>> Begin Quoted text

PM: Israel not ruling out European force in Lebanon

Olmert tells German foreign minister he would consider permitting deployment of experienced European military force in Lebanon, adding that such a force would have to assist Lebanese government in implementing UN Resolution 1559, which calls for Hizbullah’s disarmament

Prime Minister Ehud Olmert told German Foreign Minister Frank-Walter Steinmeier on Sunday that Israel would consider permitting the deployment of an experienced European military force in Lebanon.

 

The prime minister added that such a force would have to control passages between Syria and Lebanon, deploy along the Lebanese-Israel border and assist the Lebanese army, especially in case it implements UN Resolution 1559 and works to disarm Hizbullah.

 

Israel is not ruling out the possibility that Lebanon, headed by Prime Minister Fouad Siniora, will serve as a mediator in negotiations with Hizbullah. Officials in Jerusalem are looking into this possibility to enhance talks on the release of kidnapped soldiers Ehud Goldwasser and Eldad Regev.

 

Sources in the Prime Minister's Office didn't pin their hopes on a possible Lebanese channel. "We heard comments by the Lebanese parliament speaker, were heard their foreign minister who reported that the kidnapped are well. But a political process is far away. If there is a process it is not ripe yet. These are Lebanese declarations. We didn't hear that Hizbullah is responsible for these things," they said.

>> End Quoted text
>> Begin Dataset rows

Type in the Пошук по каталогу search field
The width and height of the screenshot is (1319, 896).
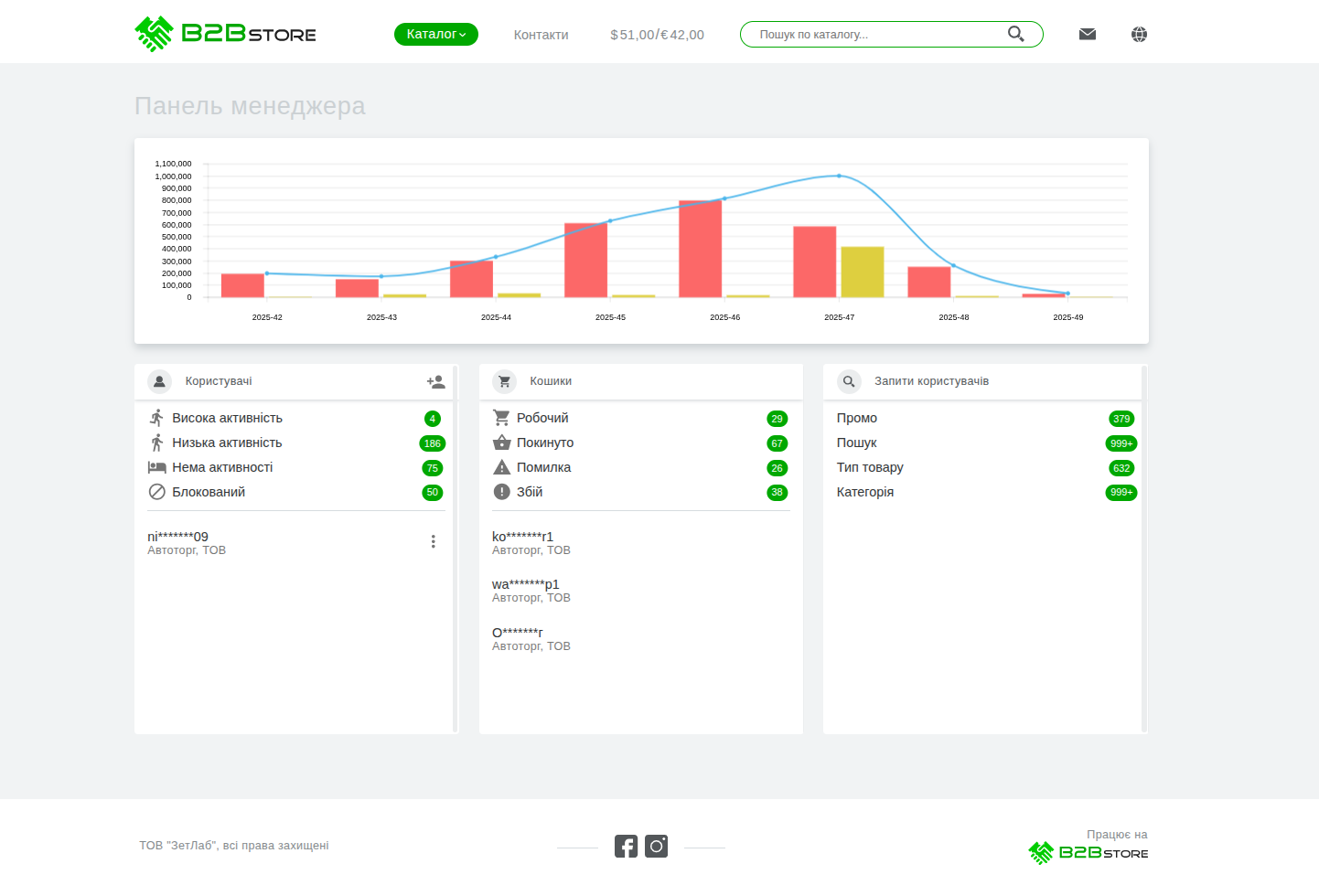coord(878,35)
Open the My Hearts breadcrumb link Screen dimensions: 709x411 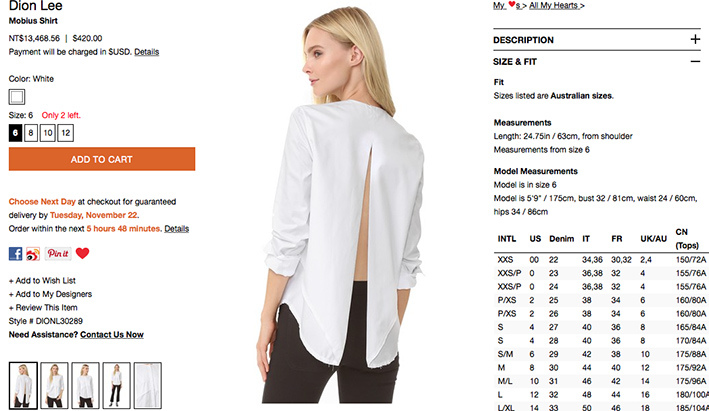(x=507, y=5)
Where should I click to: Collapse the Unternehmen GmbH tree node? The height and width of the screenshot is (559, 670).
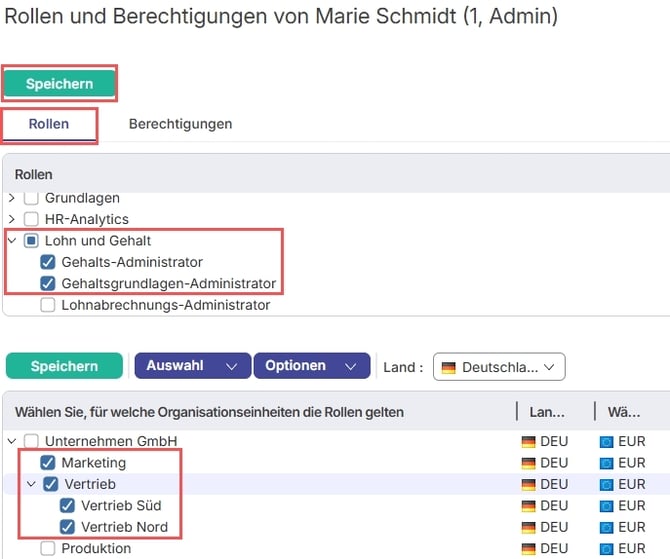[12, 441]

>> End Dataset rows

* [Tasks to complete]
1. Answer these questions from the news article above, one line each, marked to match:
(a) To whom did Olmert speak, and on what day?
(b) Which UN resolution would the force help the Lebanese army carry out?
(c) What are the names of the kidnapped soldiers?
2. Decide whether each statement agrees with the news article. Give yes or no, followed by the words from the article that decide it.
(a) Olmert said the force would have to control passages between Syria and Lebanon.
(b) Sources in the Prime Minister's Office placed their hopes on a Lebanese channel.
(c) Lebanon's prime minister is Fouad Siniora.

* [Answers to each task]
1.
(a) German Foreign Minister Frank-Walter Steinmeier, on Sunday.
(b) UN Resolution 1559.
(c) Ehud Goldwasser and Eldad Regev.

2.
(a) Yes: "such a force would have to control passages between Syria and Lebanon"
(b) No: "Sources in the Prime Minister's Office didn't pin their hopes on a possible Lebanese channel."
(c) Yes: "Lebanon, headed by Prime Minister Fouad Siniora"